Unless a local blood bank is willing to help, some physicians may need to write a letter of medical necessity for phlebotomy if requested by insurance companies. If the patient is healthy and without HIV, hepatitis B, C, or other infections, they could donate blood at a blood bank.
The approximate amount of blood volume that needs to be withdrawn to restore normal values can be calculated by the following formula, courtesy of Dr. Michael Scally, an expert on testosterone side effect management. The use of the formula includes the assumption that whole blood is withdrawn. The duration over which the blood volume is withdrawn is affected by whether concurrent fluid replacement occurs.
Volume of Withdrawn Blood (cc)=
Weight (kg) × ABV×[Hgbi - Hgbf]/[(Hgbi +Hgbf)/2]
ABV = Average Blood Volume (default = 70)
Hgbi (Hcti) = Hemoglobin initial
Hgbf (Hctf) = Hemoglobin final (desired);
So, for a 70 kg (154 lbs) man (multiply lbs x 0.45359237 to get kilogram) with an initial high hemoglobin of 20 mg/mL who needs to have it brought down to a normal hemoglobin of 14 mg/mL, the calculation would be:
CC of blood volume to be withdrawn = 75 x 70 x [20 - l4]/[(20 + l4)/2] = 75 x 70 x (6/17) = approximately 1850 cc;
One unit of whole blood is around 350 to 450 cc; approximately 4 units of blood need to be withdrawn to decrease this man's hemoglobin from 20 mg/mL to 14 mg/mL.
The frequency of the phlebotomy depends on individual factors, but most men can do one every two to three months to manage their hemoglobin this way. Sometimes red blood cell production normalizes without any specific reason. It is impossible to predict exactly who is more prone to developing polycythemia, but men who use higher doses, men with higher fat percentage, and older men may have a higher incidence.

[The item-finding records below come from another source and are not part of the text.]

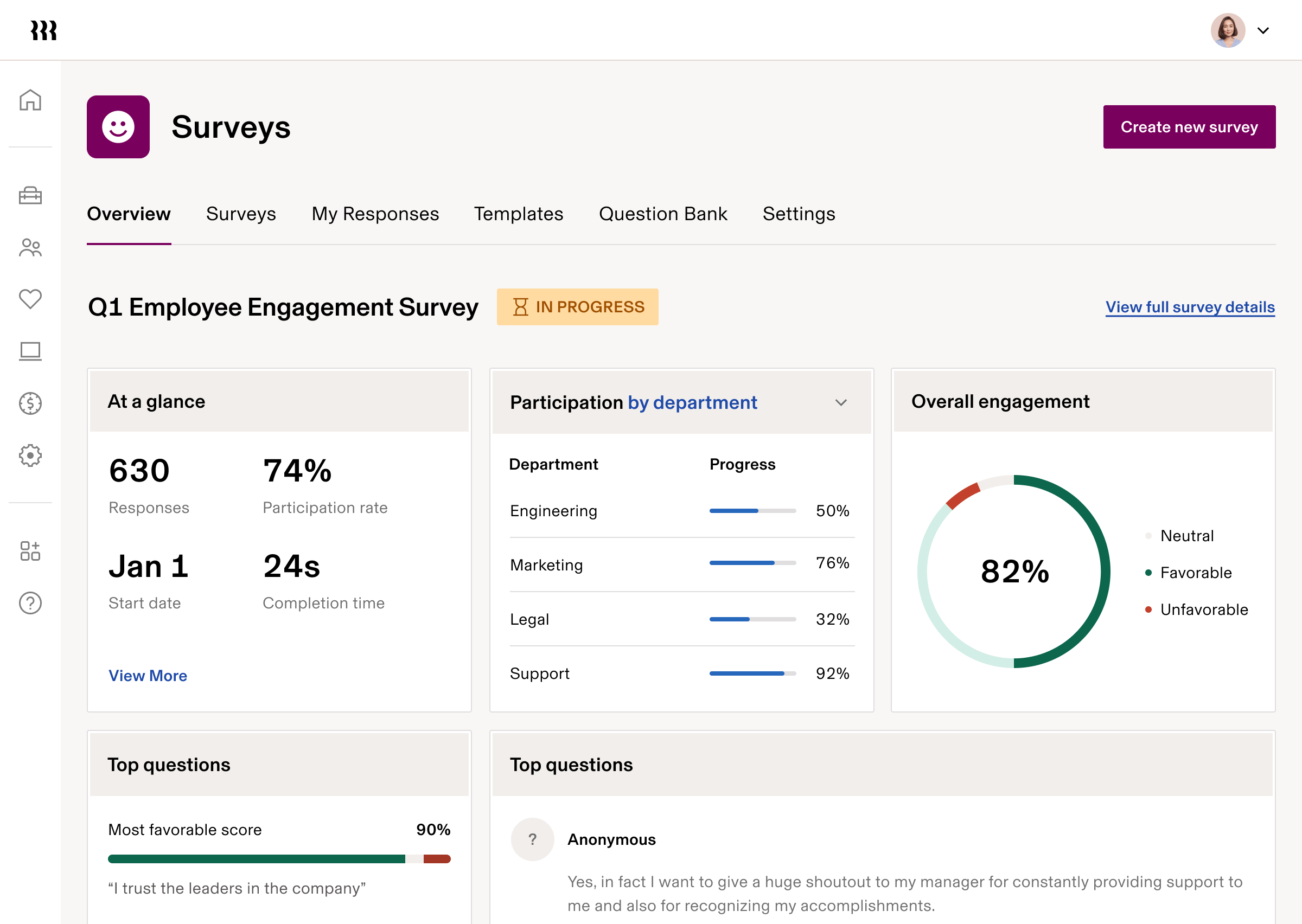The width and height of the screenshot is (1302, 924).
Task: Click the laptop devices icon in sidebar
Action: click(x=30, y=351)
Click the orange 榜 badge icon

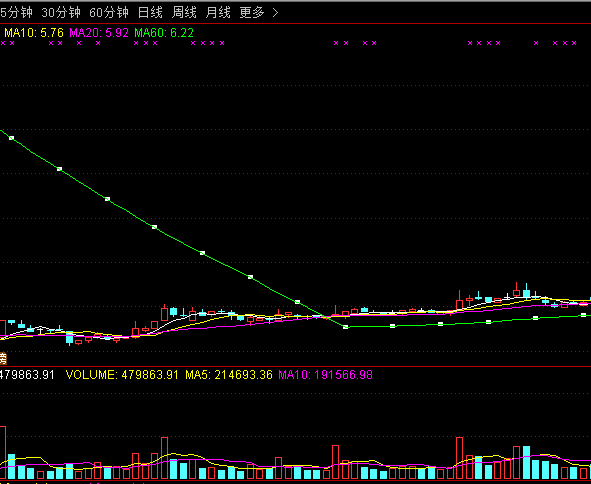pos(3,358)
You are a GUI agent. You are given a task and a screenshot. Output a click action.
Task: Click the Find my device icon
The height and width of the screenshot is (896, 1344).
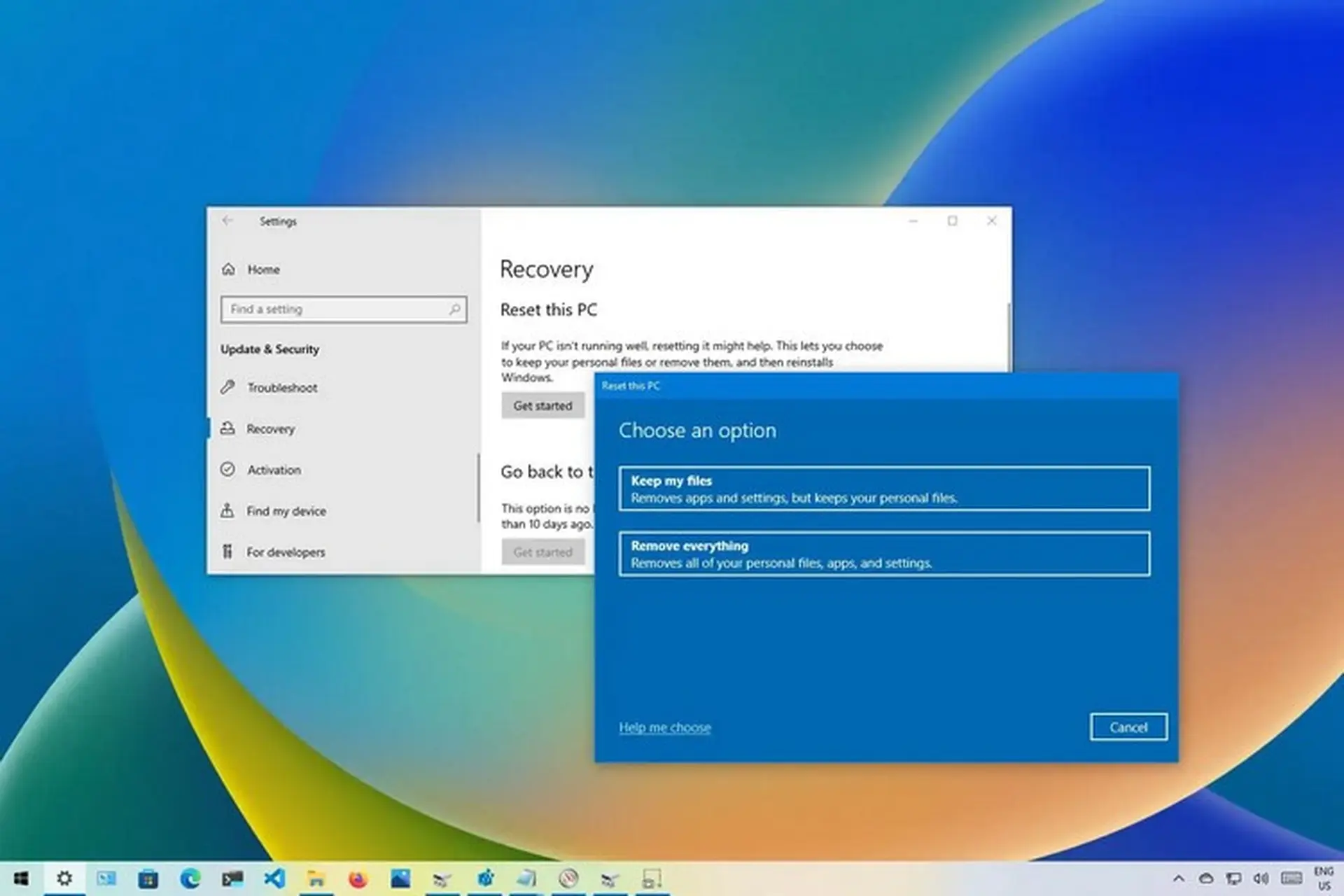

Some doctors recommend the use of a baby aspirin (81 mg) a day and 2,000 to 4,000 mg a day of omega-3 fatty acids (fish oil capsules) to help lower blood viscosity and prevent heart attacks. These can be an important part of most people's health regimen but they are not alternatives for therapeutic phlebotomy if the patient has polycythemia and does not want to stop testosterone therapy. It is concerning that many people assume that they are completely free of stroke/heart attack risks by taking aspirin and omega-3 supplements when they have a high hematocrit.
Although some people may have more headaches induced by high blood pressure or get extremely red when they exercise, most do not feel any different when they have polycythemia. This does not make it any less dangerous.